Welch ausgelassene Stimmung herrscht, ist damit umrissen. Welche Musik erklingt, muss noch zu erläutern versucht werden. Es sind - tatsächlich - Weihnachtslieder. Jingle Bells. O Tannenbaum. Little Drummer Boy. Weihnachtslieder, die man kennt - doch wie sie in dieser Form niemals auf dem Christkindlmarkt erklingen würden. Heinze und Trompeter Thomas Berghammer beginnen mit einem zweistimmigen Choral. (Man lernt an diesem Abend übrigens: Wenn man eine Trompete so ins Mikrofon bläst, dass man den Schalltrichter des Instruments komplett übers Mikrofon stülpt, klingt eine Trompete wie eine kräftig geblasene Posaune. Womöglich ein nützlicher Tipp für diejenigen, die selber Weihnachtslieder auf der Trompete spielen wollen und traurig sind, dass sie dafür keine Posaune zur Hand haben.) Eine Handbewegung von Williams, und Bassist Christian Meass Svenson und Schlagzeuger Klaus Kugel setzen als Klangfundament einen herrlich stampfenden, rumpelnden Motor in Gang. Nicht unerwähnt bleiben darf aber auch Svensons leise pulsierendes, klopfendes und auch gestrichenes Solo gleich nach der Pause, das in seiner intimen Stille - das lärmende Schrannen-Personal hat noch gar nicht mitbekommen, dass das Konzert weitergeht, oder es ist ihm mal wieder egal - einen dynamisch bemerkenswerten Kontrapunkt formuliert.

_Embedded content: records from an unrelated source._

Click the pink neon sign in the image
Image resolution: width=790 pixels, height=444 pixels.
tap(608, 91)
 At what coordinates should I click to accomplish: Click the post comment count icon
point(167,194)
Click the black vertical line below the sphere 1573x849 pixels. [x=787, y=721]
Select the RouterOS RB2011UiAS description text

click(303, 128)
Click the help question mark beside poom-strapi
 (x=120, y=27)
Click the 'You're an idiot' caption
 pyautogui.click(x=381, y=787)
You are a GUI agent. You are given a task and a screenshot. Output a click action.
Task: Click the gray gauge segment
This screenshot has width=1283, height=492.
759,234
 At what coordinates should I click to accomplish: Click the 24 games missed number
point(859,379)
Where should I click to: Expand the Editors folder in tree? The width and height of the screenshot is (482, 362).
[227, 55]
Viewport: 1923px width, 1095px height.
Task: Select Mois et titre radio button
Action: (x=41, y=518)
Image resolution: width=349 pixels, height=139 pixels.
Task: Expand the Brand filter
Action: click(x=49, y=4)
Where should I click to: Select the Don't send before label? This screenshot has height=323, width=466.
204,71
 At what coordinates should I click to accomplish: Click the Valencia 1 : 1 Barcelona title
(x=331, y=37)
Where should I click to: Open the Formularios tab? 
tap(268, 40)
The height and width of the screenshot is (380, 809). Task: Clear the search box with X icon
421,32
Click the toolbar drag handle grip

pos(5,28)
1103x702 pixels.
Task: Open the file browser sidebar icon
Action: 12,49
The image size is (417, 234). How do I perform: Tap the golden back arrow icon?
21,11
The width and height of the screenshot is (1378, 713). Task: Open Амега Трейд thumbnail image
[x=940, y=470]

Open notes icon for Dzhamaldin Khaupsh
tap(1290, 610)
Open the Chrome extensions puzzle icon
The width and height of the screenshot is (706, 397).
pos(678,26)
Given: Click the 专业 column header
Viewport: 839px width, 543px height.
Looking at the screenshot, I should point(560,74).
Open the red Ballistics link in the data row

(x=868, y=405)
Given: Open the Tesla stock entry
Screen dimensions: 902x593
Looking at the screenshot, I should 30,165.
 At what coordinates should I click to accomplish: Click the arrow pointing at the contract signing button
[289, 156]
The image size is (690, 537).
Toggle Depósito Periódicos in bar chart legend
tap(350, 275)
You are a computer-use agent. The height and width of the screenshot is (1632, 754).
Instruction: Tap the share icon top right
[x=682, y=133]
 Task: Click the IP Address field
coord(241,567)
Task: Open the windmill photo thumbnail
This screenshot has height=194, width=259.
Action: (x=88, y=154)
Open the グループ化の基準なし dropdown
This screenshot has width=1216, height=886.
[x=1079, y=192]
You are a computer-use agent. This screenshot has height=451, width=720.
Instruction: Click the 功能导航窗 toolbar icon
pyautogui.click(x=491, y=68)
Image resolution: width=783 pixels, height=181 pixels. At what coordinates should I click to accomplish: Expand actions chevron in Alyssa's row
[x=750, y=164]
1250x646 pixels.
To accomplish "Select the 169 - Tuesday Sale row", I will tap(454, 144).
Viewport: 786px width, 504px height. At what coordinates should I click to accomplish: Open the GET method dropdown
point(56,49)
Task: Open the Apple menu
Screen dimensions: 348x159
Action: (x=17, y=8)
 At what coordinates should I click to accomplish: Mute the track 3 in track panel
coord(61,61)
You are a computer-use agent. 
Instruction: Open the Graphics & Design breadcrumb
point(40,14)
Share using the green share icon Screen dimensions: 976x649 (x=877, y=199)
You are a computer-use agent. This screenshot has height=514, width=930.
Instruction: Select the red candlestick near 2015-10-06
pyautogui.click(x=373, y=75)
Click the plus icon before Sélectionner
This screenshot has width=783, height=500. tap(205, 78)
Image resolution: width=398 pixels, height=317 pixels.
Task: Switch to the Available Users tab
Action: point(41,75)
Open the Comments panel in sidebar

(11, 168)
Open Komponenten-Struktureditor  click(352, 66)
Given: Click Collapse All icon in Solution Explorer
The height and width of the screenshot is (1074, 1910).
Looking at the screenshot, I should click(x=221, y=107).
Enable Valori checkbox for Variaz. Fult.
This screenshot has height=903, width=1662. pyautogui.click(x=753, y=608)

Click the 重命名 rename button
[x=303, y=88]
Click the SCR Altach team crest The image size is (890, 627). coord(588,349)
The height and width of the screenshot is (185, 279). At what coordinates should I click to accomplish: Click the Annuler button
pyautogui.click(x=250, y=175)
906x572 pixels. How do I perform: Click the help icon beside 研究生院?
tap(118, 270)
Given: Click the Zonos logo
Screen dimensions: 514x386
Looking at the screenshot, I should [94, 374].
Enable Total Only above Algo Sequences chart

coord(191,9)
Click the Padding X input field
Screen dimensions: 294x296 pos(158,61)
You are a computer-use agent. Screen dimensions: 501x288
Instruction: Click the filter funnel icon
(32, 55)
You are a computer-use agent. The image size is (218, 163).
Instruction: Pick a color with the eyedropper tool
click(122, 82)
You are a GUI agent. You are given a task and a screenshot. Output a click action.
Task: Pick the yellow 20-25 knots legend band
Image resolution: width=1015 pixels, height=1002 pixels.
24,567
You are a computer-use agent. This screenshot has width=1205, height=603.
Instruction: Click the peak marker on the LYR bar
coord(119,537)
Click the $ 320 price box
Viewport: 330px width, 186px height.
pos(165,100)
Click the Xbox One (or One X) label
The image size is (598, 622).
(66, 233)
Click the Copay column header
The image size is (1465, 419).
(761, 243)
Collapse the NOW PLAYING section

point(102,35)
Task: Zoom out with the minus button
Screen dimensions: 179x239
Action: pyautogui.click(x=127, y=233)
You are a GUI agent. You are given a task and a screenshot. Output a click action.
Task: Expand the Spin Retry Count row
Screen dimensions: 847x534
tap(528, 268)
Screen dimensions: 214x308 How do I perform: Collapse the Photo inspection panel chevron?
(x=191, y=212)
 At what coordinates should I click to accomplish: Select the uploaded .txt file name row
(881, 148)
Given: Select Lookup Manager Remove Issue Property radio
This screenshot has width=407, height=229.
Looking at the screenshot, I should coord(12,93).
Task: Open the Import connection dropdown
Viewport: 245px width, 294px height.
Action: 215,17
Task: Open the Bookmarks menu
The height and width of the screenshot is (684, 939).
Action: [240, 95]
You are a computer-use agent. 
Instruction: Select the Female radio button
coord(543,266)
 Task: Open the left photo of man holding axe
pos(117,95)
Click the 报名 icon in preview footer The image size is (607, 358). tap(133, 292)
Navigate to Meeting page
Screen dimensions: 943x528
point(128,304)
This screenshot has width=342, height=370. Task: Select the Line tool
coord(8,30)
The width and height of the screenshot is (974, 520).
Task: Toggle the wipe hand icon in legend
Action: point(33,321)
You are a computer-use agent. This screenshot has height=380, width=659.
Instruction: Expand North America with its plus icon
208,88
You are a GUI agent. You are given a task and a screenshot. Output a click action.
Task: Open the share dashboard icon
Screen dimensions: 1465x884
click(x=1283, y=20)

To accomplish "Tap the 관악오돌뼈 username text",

Jingle-Bells-Fugato als Kontrapunkt

Kontrapunktische Anklänge gibt es auch im köstlichen Jingle-Bells-Fugato von Berghammer und Heinze. Doch wirkt all das in keiner einzigen Sekunde auch nur ansatzweise akademisch. Was diesen Abend prägt, ist die betörende Lust am organisierten musikalischen Chaos. Wie sich Williams und die spielenden Musiker gegenseitig durch die weitgespannten Arrangements treiben, geleiten, wie sie voranstürmen und schreiten, in einem nie endenden Prozess von Verdichtung und Entspannung Kraft erzeugen und in diesen wirklich furiosen Klang, in dem man solches nie vermuten möchte, die bekannten Weihnachtsliedmelodien als fassliche und damit prägende Elemente einflechten, das ist einfach wundervoll.